I think this is the essence of what nostalgic adults like me find so compelling about hauntology today, and why it’s very hard (but not impossible!) for this aesthetic to find purchase on American soil. It’s also why I feel strangely lucky to have had access to all these Commonwealth-produced meditations on a haunted past intruded upon by an uncertain future. All the implicit or explicit propaganda I embraced as a kid was tied into celebrating the worship of progress and technology for its own sake. I grew up in a world slowly becoming surrounded and bound together by computers, cable TV, naked consumerism: a slowly shrinking global village. And I also grew up, largely, without folklore or myth deeply embedded in my life. Urban myths? Sure. And certainly there were the ancient echoes of my childhood Catholicism, but in the 1980s much of the authentic antiquity and paganism in the Church was being actively chased off: no more Latin and a whole lot more guitar Masses. The sense of physical emplacement that could lead to being scared of the horrors that lurked in tiny villages, stone circles, abandoned coach houses, seaside retirement communities? That didn’t exist for me in the suburbs, except maybe in my mind and on my TV screen, thanks to these foreign shows. Being enthralled by these narratives served a very important purpose in the formation of my psyche: the understanding that progress sometimes can’t beat back the ghosts and magic.

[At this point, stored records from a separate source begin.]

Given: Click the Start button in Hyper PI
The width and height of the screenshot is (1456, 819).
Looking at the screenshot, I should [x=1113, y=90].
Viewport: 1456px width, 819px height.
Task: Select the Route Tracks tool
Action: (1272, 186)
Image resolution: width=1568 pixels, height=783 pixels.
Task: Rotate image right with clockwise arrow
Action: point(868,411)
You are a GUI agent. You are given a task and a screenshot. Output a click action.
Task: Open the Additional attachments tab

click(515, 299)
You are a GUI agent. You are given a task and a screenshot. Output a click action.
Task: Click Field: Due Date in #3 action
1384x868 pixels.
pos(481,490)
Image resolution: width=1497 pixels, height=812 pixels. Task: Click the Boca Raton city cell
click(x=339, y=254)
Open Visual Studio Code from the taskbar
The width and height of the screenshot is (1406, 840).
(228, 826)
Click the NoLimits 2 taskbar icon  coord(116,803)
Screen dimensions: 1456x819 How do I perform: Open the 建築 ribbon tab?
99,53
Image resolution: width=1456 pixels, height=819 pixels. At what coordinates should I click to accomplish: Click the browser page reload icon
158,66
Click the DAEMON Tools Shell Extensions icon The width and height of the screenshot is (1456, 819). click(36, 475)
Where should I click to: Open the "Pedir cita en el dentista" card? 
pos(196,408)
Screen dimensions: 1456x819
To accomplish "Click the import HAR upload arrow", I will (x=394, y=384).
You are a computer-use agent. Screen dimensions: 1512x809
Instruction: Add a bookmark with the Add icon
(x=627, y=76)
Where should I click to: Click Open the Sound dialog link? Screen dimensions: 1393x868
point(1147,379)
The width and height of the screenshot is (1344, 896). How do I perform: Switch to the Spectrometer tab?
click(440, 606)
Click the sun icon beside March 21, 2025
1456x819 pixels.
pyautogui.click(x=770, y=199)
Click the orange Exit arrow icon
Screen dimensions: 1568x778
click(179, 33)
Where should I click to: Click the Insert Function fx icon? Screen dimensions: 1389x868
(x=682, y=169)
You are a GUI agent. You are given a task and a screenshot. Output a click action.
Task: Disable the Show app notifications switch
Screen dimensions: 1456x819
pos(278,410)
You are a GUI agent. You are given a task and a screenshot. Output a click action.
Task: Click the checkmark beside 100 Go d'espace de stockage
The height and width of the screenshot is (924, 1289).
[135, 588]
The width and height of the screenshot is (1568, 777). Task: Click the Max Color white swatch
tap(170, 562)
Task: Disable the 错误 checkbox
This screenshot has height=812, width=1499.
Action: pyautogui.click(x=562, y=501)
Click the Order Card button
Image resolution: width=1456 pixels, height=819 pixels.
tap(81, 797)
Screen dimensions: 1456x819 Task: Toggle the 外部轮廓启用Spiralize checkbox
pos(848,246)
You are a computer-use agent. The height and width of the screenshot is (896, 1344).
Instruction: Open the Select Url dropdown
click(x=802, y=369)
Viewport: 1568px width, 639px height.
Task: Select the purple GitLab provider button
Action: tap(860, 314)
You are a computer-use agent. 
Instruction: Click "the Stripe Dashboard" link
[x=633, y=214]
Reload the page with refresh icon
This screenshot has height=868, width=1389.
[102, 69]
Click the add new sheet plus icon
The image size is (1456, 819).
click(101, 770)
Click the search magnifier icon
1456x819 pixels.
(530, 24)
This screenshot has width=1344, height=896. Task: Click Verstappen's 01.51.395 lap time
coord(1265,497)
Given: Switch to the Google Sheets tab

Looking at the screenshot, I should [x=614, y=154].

There’s so much more to be said about how Children of the Stones set me on the paths I’m on today. When I first rewatched the series after getting the DVD for Christmas a few years ago, I marveled at all the subconscious ways it had invaded my life since I was 8. Every now and again I’d recognize a plot point or a half-remembered image that I’d unconsciously ripped off for one of my role-playing game campaigns decades later. When I saw Adam in the first episode check out Margaret’s town museum and examine the dioramas and exhibits that held secret clues to understanding the stone circle’s history and mystical powers, I wondered if this had somehow set me on my path, 30-some-odd years later, to entering the museum field. There’s my obvious love of all things British folk magic and folk horror, itself an expression of subconscious envy of the authentic history and magic in the very hills and stones of the British Isles. Children of the Stones‘s legacy also persists in the oddest places; I now realize one of the reasons I was a devoted, maybe even obsessive, fan of the show Lost (2004-2010) was the aesthetic echoes of Children of the Stones all over the mysterious Island: flip-clocks and outdated computers that somehow control mysterious powers in the very earth itself. The stones of Milbury cast very long shadows, ones I’m still walking in to this day. The cycle that Matt and his dad escape from at the end of the series is one I actively seek to re-enter myself every time I spin the DVD. Time is, after all, a flat circle. Happy day!